Here's the definition of $C^1$ function:

Let $A$ be an open set of $\mathbb{R}^n$. The set $C^1(A;\mathbb{R}^m)$, $m\geq 1$, is defined to be the set of all the functions $f:A\rightarrow\mathbb{R}^m$ such that all the partial derivatives $$\frac{\partial f_j}{\partial x_i},\quad i=1,\dots,n\quad j=1,\dots,m$$ exist and are continuous.

Hence you can see that by definition a $C^1$ function cannot have discontinuous partial derivatives. For what regards the second part of the question, a function can be continuous without being even differentiable, let alone being $C^1$. An easy example is the absolute value function, which is continuous but not differentiable at $0$.

The very interesting part is whether there exists or not a function which is differentiable but also has discontinuous partial derivatives. Of course there is a theorem that says that if a function is $C^1$ then it is differentiable, but does the converse hold?
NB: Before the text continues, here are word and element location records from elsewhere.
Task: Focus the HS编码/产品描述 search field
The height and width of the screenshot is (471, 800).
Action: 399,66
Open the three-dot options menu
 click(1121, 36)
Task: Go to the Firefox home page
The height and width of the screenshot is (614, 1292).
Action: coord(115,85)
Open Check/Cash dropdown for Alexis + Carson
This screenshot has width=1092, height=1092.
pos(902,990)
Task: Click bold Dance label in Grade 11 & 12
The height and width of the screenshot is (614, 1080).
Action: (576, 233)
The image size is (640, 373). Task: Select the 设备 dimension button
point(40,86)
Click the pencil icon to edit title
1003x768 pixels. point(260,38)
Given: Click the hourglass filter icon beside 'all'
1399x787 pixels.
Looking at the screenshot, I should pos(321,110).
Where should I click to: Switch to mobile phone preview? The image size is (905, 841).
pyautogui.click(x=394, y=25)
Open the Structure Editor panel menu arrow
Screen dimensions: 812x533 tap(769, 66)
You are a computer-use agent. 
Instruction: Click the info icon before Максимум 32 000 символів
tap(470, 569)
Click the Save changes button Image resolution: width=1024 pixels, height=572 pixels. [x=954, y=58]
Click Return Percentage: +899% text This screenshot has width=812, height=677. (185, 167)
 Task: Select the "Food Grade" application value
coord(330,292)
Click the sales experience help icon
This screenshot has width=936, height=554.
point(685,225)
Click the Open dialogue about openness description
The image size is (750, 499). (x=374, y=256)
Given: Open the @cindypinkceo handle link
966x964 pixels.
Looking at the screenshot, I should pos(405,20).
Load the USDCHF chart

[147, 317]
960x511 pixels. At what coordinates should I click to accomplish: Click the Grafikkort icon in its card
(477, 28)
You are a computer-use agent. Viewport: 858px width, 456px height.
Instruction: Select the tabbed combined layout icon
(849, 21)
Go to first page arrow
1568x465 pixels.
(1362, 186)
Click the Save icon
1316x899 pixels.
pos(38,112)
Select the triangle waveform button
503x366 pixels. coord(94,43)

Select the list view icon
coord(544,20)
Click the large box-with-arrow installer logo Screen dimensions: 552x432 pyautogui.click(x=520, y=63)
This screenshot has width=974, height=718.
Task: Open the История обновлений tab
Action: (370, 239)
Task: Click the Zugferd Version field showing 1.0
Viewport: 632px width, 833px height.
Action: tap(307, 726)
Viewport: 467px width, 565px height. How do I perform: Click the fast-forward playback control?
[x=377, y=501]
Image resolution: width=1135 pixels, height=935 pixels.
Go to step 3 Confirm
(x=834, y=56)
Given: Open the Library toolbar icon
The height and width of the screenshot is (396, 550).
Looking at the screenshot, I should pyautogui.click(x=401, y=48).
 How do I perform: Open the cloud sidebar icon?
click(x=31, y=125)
The answer is no, and a good counterexample is the function $$ f(x,y)= \begin{cases} (x^2+y^2)\sin\bigg(\frac{1}{\sqrt{x^2+y^2}}\bigg),\,\, \text{if}\,\, (x,y)\ne (0,0)\\ 0,\,\,\text{if}\,\, (x,y)=(0,0) \end{cases} $$ whose differentiable at the origin with differential equal to the zero function, and whose partial derivatives are such that: $$ \frac{\partial f}{\partial x}(0,0)=0\qquad\frac{\partial f}{\partial y}(0,0)=0 $$ but they are not continuous at $(0,0)$, as you can verify by computing the generic partial derivatives and the limit for $(x,y)\rightarrow (0,0)$.